(THE DATA Opens)

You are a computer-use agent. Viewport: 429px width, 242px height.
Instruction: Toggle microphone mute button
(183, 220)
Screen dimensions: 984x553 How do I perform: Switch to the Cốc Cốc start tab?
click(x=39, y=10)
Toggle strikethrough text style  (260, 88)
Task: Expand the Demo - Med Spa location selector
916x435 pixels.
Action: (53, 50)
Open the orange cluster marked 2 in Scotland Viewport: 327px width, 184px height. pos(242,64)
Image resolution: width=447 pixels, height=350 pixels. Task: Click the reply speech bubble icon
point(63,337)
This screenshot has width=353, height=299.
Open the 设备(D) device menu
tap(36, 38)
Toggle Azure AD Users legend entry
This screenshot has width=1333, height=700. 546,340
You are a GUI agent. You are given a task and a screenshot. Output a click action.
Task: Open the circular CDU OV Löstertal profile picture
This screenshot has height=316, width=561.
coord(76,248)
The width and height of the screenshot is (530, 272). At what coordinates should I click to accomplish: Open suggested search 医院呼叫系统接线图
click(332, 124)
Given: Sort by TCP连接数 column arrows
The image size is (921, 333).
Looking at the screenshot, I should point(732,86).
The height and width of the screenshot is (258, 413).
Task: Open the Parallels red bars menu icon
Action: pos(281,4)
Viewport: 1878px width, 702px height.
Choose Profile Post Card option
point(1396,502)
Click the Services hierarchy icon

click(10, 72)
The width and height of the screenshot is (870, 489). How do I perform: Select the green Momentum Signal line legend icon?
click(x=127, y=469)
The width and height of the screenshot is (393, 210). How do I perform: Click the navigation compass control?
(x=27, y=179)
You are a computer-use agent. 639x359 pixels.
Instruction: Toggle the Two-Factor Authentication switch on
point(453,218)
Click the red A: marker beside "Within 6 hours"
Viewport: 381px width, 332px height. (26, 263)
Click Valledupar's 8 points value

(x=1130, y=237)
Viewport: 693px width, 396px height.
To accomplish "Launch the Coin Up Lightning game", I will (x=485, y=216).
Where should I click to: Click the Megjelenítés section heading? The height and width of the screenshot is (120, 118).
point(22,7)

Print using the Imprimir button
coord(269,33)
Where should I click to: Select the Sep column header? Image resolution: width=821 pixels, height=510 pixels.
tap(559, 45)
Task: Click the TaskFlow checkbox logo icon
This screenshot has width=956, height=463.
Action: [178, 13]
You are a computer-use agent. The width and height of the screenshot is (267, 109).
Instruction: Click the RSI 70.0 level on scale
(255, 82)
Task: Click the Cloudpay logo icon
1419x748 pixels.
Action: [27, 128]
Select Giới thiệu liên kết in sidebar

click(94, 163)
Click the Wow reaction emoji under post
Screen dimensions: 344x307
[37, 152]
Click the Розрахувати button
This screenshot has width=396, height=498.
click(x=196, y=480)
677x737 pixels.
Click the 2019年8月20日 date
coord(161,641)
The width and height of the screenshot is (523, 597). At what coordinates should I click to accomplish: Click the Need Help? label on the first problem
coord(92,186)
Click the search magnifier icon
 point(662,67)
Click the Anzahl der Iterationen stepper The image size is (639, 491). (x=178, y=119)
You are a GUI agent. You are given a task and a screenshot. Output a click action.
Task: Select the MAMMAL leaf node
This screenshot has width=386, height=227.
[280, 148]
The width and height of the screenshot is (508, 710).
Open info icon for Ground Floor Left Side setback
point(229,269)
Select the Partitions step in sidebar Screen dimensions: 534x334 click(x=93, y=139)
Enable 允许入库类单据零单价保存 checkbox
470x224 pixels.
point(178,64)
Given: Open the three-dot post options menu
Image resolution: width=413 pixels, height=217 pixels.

(THE DATA Closes)

_TASK DESCRIPTION_:
Would you transcribe, exactly, the lines running from the one that contains "This screenshot has width=396, height=498." through the final line of the listing above? Include both ends and nothing else.

_ANSWER SPACE_:
This screenshot has width=396, height=498.
click(x=196, y=480)
677x737 pixels.
Click the 2019年8月20日 date
coord(161,641)
The width and height of the screenshot is (523, 597). At what coordinates should I click to accomplish: Click the Need Help? label on the first problem
coord(92,186)
Click the search magnifier icon
 point(662,67)
Click the Anzahl der Iterationen stepper The image size is (639, 491). (x=178, y=119)
You are a GUI agent. You are given a task and a screenshot. Output a click action.
Task: Select the MAMMAL leaf node
This screenshot has width=386, height=227.
[280, 148]
The width and height of the screenshot is (508, 710).
Open info icon for Ground Floor Left Side setback
point(229,269)
Select the Partitions step in sidebar Screen dimensions: 534x334 click(x=93, y=139)
Enable 允许入库类单据零单价保存 checkbox
470x224 pixels.
point(178,64)
Given: Open the three-dot post options menu
Image resolution: width=413 pixels, height=217 pixels.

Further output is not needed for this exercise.